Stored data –

◆ ◆ ◆ ◆ ◆ ◆ ◆

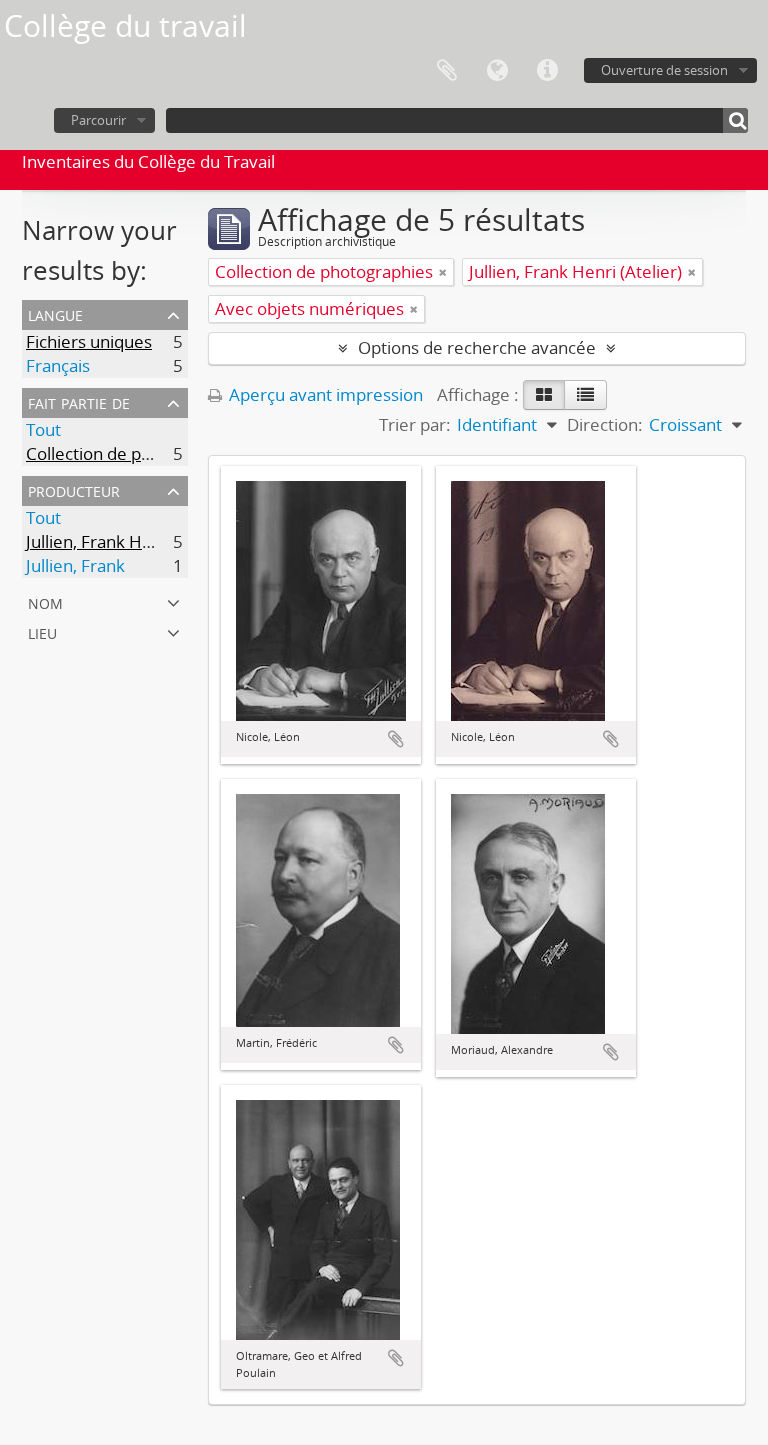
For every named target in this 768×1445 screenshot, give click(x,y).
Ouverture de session (664, 70)
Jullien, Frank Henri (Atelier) (132, 541)
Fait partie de (79, 401)
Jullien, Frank (75, 565)
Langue (497, 71)
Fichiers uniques (89, 341)
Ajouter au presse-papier (396, 739)
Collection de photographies (135, 453)
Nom (45, 601)
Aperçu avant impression (324, 394)
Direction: (605, 424)
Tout (43, 429)
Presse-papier (447, 71)
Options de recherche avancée (477, 347)
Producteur (74, 489)
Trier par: (415, 424)
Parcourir (98, 120)
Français (58, 365)
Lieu (42, 631)
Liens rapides (547, 71)
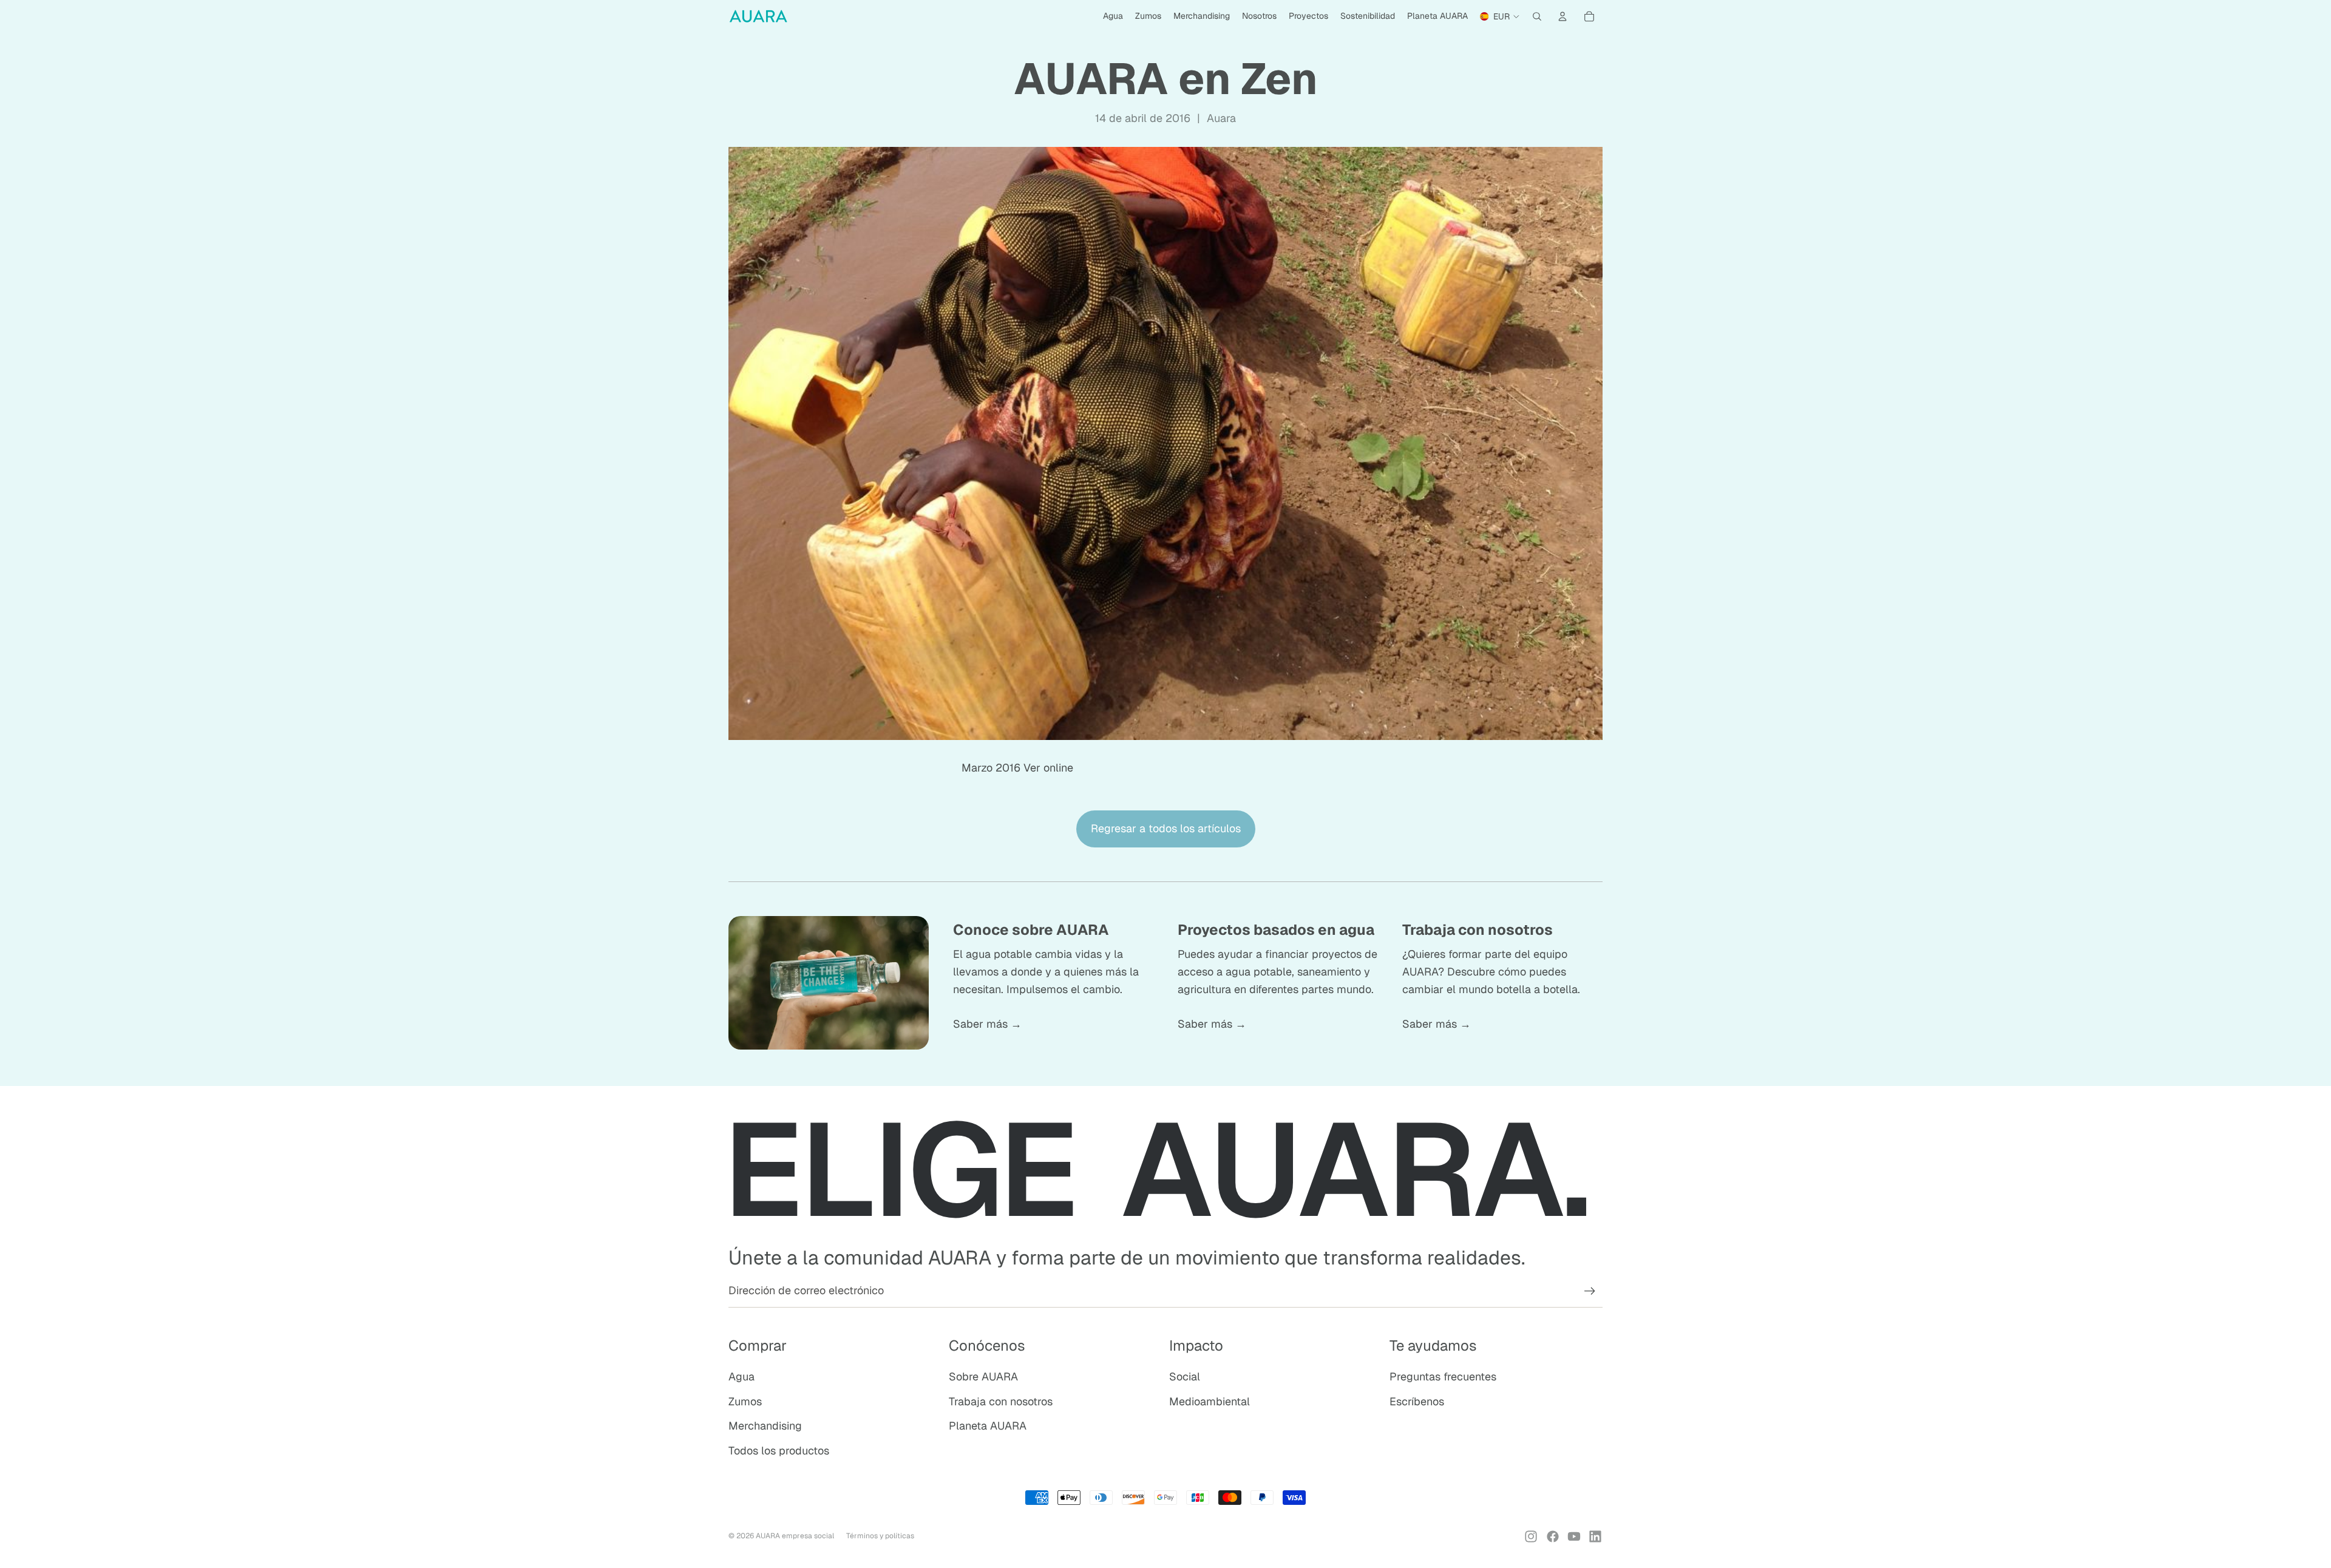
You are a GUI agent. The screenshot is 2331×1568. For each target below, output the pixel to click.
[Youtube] (1574, 1536)
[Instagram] (1531, 1536)
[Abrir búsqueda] (1537, 16)
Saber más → (987, 1024)
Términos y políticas (880, 1536)
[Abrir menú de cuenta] (1562, 16)
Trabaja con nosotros (1001, 1401)
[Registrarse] (1590, 1291)
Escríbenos (1416, 1401)
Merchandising (765, 1426)
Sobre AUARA (983, 1376)
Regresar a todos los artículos (1166, 828)
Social (1184, 1376)
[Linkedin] (1595, 1536)
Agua (741, 1376)
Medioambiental (1209, 1401)
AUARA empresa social (795, 1536)
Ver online (1048, 768)
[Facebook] (1553, 1536)
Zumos (745, 1401)
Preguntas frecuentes (1442, 1376)
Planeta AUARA (987, 1426)
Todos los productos (778, 1451)
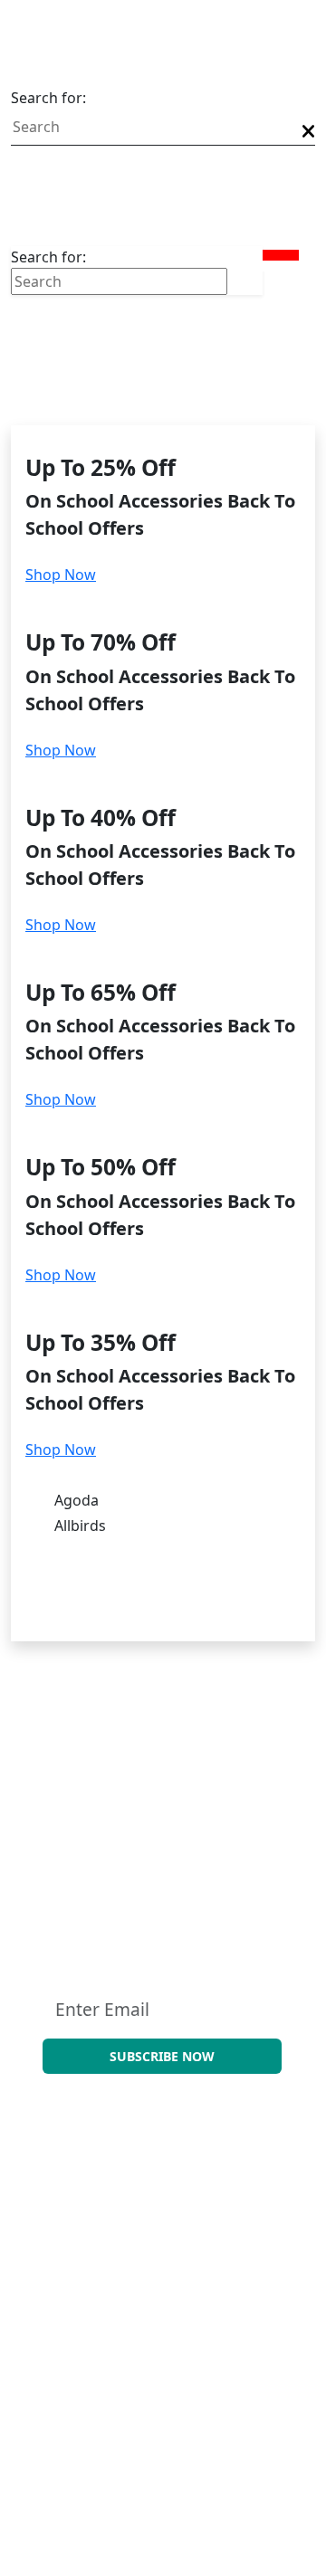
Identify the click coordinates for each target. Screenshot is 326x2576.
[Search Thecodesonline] (308, 131)
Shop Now (60, 575)
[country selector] (277, 282)
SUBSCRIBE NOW (162, 2056)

◆ ◆ ◆ ◆ ◆ ◆ ◆

Transcribe every entry exactly, omitting pictures.

For every named target in this 768×1445 screenshot, give click(x,y).
Ouverture de session (664, 70)
Jullien, Frank Henri (Atelier) (132, 541)
Fait partie de (79, 401)
Jullien, Frank (75, 565)
Langue (497, 71)
Fichiers uniques (89, 341)
Ajouter au presse-papier (396, 739)
Collection de photographies (135, 453)
Nom (45, 601)
Aperçu avant impression (324, 394)
Direction: (605, 424)
Tout (43, 429)
Presse-papier (447, 71)
Options de recherche avancée (477, 347)
Producteur (74, 489)
Trier par: (415, 424)
Parcourir (98, 120)
Français (58, 365)
Lieu (42, 631)
Liens rapides (547, 71)
You are a GUI agent. The screenshot is 2331×1568. For each target below, output the pixel to click.
[Youtube] (1574, 1536)
[Instagram] (1531, 1536)
[Abrir búsqueda] (1537, 16)
Saber más → (987, 1024)
Términos y políticas (880, 1536)
[Abrir menú de cuenta] (1562, 16)
Trabaja con nosotros (1001, 1401)
[Registrarse] (1590, 1291)
Escríbenos (1416, 1401)
Merchandising (765, 1426)
Sobre AUARA (983, 1376)
Regresar a todos los artículos (1166, 828)
Social (1184, 1376)
[Linkedin] (1595, 1536)
Agua (741, 1376)
Medioambiental (1209, 1401)
AUARA empresa social (795, 1536)
Ver online (1048, 768)
[Facebook] (1553, 1536)
Zumos (745, 1401)
Preguntas frecuentes (1442, 1376)
Planeta AUARA (987, 1426)
Todos los productos (778, 1451)
Identify the click coordinates for each target. Screenshot is 326x2576.
[Search Thecodesonline] (308, 131)
Shop Now (60, 575)
[country selector] (277, 282)
SUBSCRIBE NOW (162, 2056)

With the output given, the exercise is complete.